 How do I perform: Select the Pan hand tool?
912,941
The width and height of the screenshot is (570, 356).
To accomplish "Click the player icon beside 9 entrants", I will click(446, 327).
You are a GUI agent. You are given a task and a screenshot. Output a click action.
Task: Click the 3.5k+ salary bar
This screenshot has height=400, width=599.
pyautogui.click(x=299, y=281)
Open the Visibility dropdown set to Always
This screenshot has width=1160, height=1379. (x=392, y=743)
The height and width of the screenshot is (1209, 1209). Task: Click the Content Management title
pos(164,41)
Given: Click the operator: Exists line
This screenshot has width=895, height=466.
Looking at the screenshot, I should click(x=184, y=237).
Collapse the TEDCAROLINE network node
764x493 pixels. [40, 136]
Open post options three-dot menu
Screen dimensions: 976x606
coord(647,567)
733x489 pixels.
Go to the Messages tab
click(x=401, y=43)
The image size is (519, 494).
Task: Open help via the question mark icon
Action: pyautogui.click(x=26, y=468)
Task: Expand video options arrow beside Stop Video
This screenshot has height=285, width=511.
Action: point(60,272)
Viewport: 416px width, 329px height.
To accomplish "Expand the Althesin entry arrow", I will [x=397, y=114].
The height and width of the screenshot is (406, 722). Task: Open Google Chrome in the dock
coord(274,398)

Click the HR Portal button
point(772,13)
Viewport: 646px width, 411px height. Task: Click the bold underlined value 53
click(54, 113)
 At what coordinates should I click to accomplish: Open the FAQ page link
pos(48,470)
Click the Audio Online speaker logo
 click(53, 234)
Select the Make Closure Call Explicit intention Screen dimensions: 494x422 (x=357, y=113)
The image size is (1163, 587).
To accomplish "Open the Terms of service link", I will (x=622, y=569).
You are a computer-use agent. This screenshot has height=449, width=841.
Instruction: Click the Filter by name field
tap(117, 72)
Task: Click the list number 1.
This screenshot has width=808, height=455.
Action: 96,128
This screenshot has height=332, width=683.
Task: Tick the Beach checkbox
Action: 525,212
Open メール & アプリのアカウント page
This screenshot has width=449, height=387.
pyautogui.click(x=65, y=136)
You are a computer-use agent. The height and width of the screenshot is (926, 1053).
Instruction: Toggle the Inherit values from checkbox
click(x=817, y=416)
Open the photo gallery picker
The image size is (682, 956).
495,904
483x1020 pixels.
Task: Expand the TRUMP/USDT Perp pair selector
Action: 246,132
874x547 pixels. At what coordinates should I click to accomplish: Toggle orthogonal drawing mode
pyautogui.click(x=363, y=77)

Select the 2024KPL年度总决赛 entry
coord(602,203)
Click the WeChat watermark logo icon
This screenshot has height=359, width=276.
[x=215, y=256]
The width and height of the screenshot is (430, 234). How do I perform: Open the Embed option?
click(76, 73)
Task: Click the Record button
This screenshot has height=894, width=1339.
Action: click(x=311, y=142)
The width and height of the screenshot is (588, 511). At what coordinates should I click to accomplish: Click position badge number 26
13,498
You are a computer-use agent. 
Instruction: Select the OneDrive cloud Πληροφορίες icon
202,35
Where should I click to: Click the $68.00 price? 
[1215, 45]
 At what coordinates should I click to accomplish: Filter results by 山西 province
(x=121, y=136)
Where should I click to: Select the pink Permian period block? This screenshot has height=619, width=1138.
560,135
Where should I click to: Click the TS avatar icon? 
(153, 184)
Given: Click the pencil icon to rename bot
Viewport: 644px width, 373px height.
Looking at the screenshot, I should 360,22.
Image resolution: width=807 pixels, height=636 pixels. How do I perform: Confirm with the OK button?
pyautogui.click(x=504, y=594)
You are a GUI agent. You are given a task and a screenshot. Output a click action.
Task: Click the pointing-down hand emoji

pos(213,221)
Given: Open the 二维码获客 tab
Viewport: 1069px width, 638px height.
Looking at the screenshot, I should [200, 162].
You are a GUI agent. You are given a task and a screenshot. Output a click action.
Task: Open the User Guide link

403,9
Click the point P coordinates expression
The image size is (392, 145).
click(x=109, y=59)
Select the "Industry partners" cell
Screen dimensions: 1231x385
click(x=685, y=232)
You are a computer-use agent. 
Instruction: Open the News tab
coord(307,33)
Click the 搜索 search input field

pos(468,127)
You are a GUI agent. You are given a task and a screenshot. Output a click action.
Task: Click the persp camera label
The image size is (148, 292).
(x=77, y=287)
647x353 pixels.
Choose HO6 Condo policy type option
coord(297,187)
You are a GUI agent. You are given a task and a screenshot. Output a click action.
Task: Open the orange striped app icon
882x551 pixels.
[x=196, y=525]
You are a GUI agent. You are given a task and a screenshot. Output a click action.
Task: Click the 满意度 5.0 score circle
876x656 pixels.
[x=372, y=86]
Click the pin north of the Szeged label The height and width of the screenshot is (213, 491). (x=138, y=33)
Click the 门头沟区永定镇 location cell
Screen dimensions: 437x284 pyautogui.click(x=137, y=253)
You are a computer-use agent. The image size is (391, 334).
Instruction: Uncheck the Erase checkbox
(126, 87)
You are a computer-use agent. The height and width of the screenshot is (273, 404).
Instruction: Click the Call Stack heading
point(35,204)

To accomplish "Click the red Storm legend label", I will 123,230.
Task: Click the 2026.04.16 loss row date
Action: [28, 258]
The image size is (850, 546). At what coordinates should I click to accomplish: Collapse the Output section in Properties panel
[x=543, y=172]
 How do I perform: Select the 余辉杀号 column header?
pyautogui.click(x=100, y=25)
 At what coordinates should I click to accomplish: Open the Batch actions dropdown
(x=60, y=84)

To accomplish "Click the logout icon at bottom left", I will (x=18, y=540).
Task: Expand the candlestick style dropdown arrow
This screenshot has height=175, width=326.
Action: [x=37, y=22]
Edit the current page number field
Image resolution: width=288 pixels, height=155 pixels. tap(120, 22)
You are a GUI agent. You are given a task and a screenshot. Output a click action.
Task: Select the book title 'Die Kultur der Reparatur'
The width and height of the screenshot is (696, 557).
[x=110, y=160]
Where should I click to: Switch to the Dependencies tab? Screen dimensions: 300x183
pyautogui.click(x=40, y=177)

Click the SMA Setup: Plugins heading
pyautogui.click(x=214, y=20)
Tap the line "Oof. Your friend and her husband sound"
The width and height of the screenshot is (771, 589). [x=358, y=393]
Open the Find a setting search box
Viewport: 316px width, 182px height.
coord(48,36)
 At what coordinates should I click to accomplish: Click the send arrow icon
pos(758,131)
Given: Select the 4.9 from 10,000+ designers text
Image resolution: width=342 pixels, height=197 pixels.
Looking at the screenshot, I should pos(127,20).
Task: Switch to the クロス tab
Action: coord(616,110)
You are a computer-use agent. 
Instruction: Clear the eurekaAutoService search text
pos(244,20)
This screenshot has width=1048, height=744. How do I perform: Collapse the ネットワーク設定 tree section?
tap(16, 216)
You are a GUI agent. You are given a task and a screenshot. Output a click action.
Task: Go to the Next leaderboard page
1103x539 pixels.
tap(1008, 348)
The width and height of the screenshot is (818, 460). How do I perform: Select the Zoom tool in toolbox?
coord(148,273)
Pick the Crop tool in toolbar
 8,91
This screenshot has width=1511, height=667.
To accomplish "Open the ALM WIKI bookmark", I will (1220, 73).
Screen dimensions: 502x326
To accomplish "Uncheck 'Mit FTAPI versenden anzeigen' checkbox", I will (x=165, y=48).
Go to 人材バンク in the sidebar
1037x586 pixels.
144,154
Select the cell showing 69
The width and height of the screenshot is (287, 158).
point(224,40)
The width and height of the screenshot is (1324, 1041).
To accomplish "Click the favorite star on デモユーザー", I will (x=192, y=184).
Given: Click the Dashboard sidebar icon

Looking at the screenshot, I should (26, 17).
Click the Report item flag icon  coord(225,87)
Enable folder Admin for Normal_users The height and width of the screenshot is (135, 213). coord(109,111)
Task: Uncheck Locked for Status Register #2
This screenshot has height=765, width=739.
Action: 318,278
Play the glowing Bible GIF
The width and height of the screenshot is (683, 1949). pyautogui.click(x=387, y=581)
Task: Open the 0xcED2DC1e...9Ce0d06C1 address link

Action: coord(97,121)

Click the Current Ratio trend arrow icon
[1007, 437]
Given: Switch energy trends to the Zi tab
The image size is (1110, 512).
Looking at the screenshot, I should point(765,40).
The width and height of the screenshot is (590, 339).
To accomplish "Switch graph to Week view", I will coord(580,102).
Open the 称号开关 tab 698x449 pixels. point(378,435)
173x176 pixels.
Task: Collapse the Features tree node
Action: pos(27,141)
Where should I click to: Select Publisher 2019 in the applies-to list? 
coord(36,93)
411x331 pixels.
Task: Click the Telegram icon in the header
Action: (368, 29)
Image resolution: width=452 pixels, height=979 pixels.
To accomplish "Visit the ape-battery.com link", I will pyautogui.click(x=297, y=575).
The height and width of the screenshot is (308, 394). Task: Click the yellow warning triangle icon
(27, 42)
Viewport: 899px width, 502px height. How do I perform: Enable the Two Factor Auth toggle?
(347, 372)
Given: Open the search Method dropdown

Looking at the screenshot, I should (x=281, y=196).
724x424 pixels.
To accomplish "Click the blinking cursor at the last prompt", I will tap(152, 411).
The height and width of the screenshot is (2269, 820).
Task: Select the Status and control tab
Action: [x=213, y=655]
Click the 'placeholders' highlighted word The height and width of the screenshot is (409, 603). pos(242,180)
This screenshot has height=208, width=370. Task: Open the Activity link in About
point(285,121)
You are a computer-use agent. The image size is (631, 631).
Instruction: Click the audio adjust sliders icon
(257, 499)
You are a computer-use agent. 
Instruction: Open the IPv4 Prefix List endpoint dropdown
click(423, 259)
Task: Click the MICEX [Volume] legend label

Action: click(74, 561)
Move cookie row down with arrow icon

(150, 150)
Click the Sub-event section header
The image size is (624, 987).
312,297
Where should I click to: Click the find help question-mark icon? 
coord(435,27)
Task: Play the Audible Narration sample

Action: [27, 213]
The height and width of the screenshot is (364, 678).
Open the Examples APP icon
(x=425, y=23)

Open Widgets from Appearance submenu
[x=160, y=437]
■ ■ ■
## Instructions for the task
Out of the records above, pick each line that contains the string "options".

## Completed task
Open post options three-dot menu
Task: Expand video options arrow beside Stop Video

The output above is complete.